Extase im Büro
Definitiv der bisher beste Tag des Praktikums in Warschau, findet Johannson. Erst besucht er das Analysebüro der Parlamentskanzlei, dann lernt er noch einen Verfassungsrechtler kennen.
Das Analysebüro
Donnerstag war der bisher beste Tag im Praktikum. Ich habe das Analysebüro der Parlamentskanzlei (Biuro Analyz Sejmowych – BAS) besucht, den Ort, der mich am meisten interessiert. Dort sitzen die Analysten, die uns Berichte, Stellungnahmen und Meinungen vorbereiten. Das heißt, da sind die Experten, die mir die neuesten Entwicklungen Polens erzählen können, genau was ich eigentlich erfahren wollte auf dem Praktikum. Vertreter sind regelmäßig auf unseren Ausschusssitzungen, um uns bei Rechtsfragen zu beraten, die ja im Gesetzgebungsausschuss Hauptthemen sind. Da wurde der Vizedirektor einfach mal angesprochen, und im Widerspruch zu allen meinen Erfahrungen hat der tatsächlich Zeit, ein ganzes Besuchsprogramm für mich kleinen Praktikanten anzulegen. Und zwar innerhalb von zwei Tagen, mit mehreren mehrstündigen Besuchen, zuerst bei den Rechtsexperten, dann bei den Wirtschaftlern und so weiter. Und als das Programm erstellt war hat er mich angerufen und informiert und nicht umgekehrt.

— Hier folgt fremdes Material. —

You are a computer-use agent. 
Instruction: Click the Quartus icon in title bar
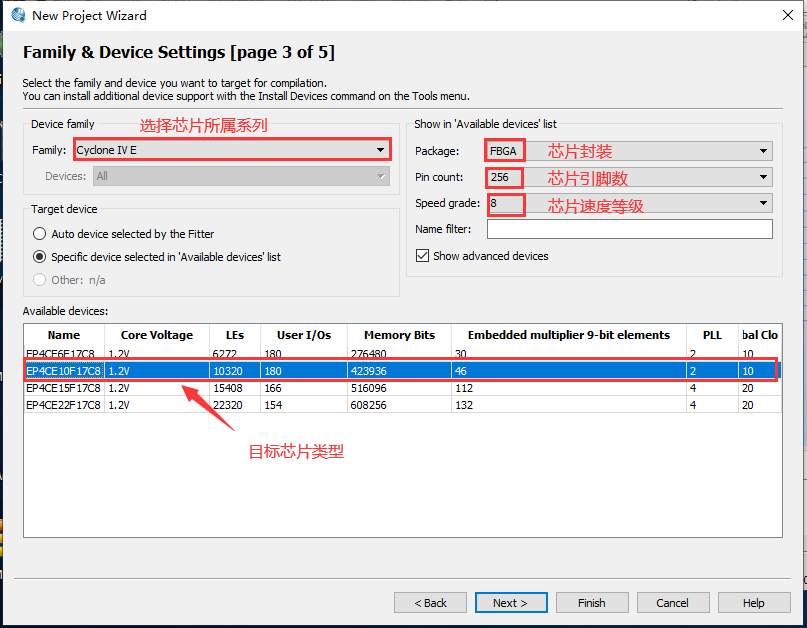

Donnerstag bin ich dann zum Treffen mit einem Verfassungsrechtler, angestellt im Büro und an einer der Warschauer Unis. Und der hat sich den gesamten Tag für mich reserviert. Er ging gleich auf Du, Brot und Wurst kam auf den Tisch, danach Kuchen. Der hat in Deutschland studiert, noch während des Kommunismus, spricht super Deutsch, aber ist nicht enttäuscht wenn ich Polnisch bevorzuge. In jedem Fall wurde mein Name erstmal in Jan polonisiert. Im Büro unter der Dachschräge stehen ausgediente Sessel und ein Kickertisch. Es spielt Radio und dabei wurde ich ausführlich beraten zu allem was ich wissen wollte, am Ende nahm er mich noch mit auf eine Gewerkschaftskonferenz.
Das Verfassungsgericht
Wie angekündigt war ich mal im Verfassungsgericht. Das ist gleich um die Ecke und jeder kann ohne Anmeldung in die Verhandlung. Die Abgeordneten unseres Ausschusses geben dort oft Stellungnahmen ab, die vorher vom Analysebüro ausgearbeitet wurden. Die Plädoyers dauern Ewigkeiten, aber es macht Spaß, wenn der Gerichtsdiener zu Beginn und Ende auf einmal schreit und alle in Hab-Acht-Stellung springen. Den vorsitzenden Verfassungsrichter habe ich dann einige Tage später im Analysebüro wieder getroffen.
Verdrängung in Aktion
Letztens waren wir im Café und ich machte mir gerade Gedanken, ob die alte Frau am Nebentisch nicht Probleme hätte Deutsch zu hören. Da spricht sie uns an wie schön es wäre diese Sprache zu hören. Sie war ja im zweiten Weltkrieg mit der halben Familie bei Dresden auf Zwangsarbeit ach und die Deutschen waren so nett, ihr Bruder hat zwar Mauthausen nicht überlebt aber was sie für schöne Erinnerungen hat.